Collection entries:
◇ ◇ ◇ ◇ ◇ ◇ ◇
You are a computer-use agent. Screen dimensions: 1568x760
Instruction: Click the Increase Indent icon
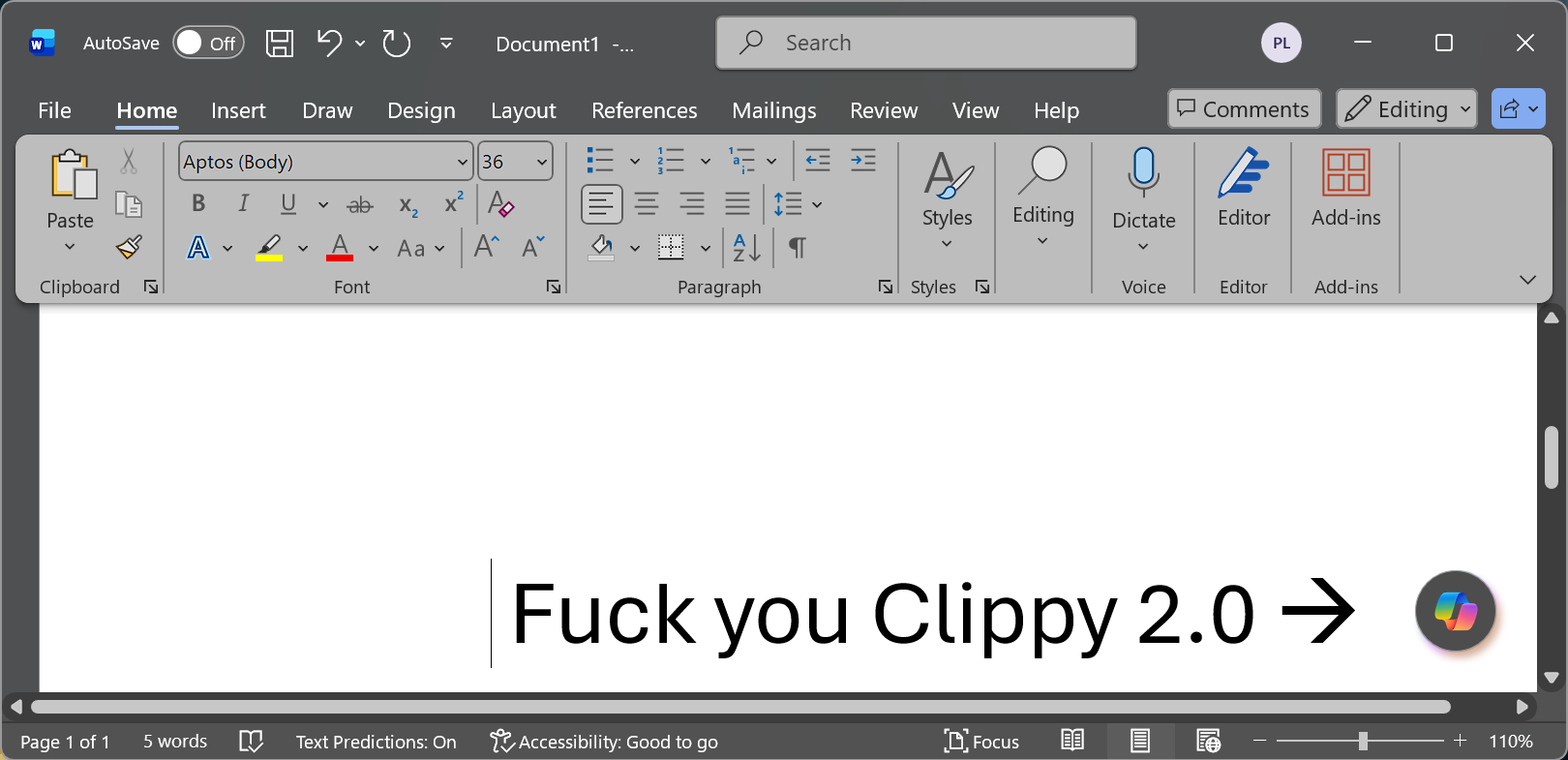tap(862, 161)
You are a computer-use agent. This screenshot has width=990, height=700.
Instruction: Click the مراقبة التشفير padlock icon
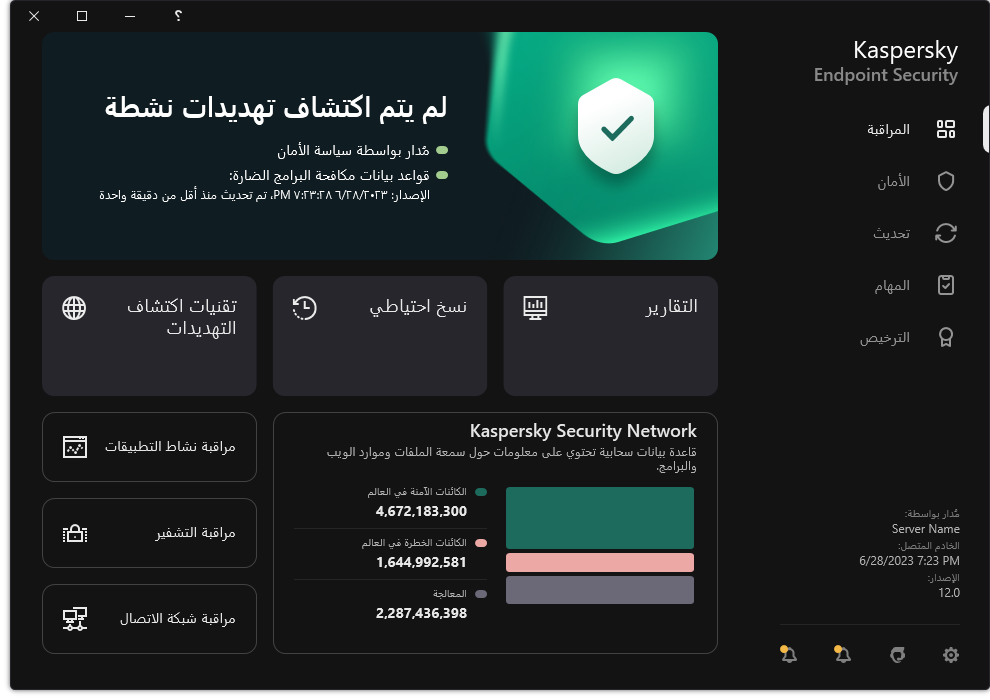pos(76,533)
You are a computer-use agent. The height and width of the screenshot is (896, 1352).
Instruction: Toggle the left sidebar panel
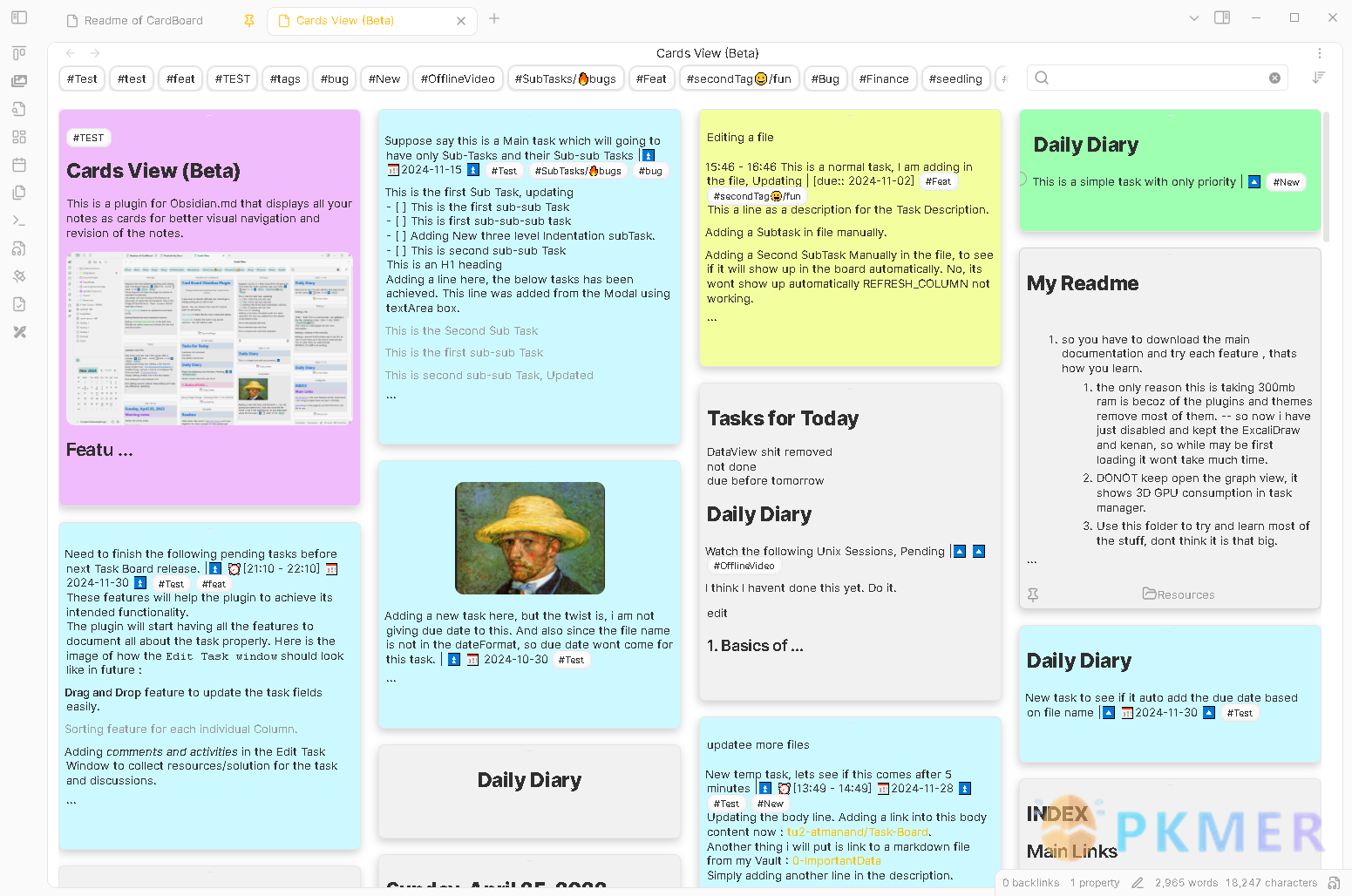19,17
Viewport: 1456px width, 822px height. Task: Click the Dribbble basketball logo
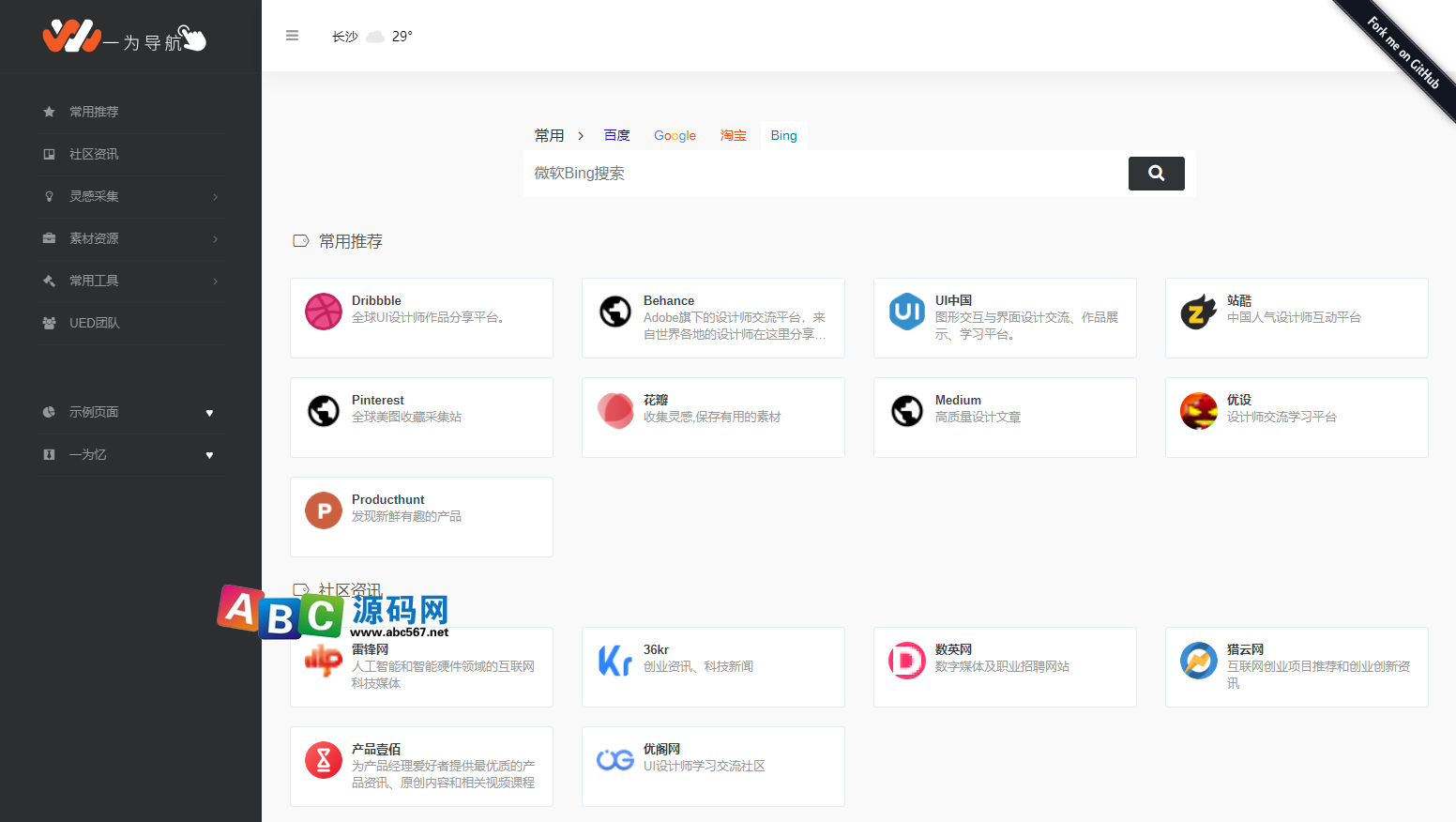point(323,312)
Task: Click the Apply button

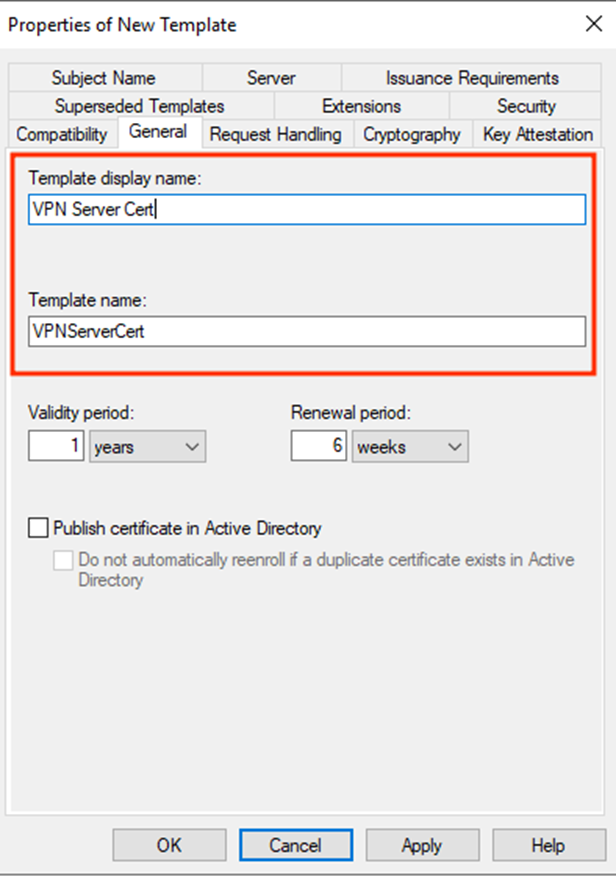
◇ ◇ ◇ ◇ ◇ ◇ ◇
**Exercise instructions**
The lines from the one containing "Instruction: Click the مراقبة" through the end of the data above are to be copied exactly, both ends included, and pictures are to be omitted.

**Answer to this task**
Instruction: Click the مراقبة التشفير padlock icon
pos(76,533)
You are a computer-use agent. The height and width of the screenshot is (896, 1352).
Instruction: Toggle the left sidebar panel
19,17
Viewport: 1456px width, 822px height. Task: Click the Dribbble basketball logo
point(323,312)
Task: Click the Apply button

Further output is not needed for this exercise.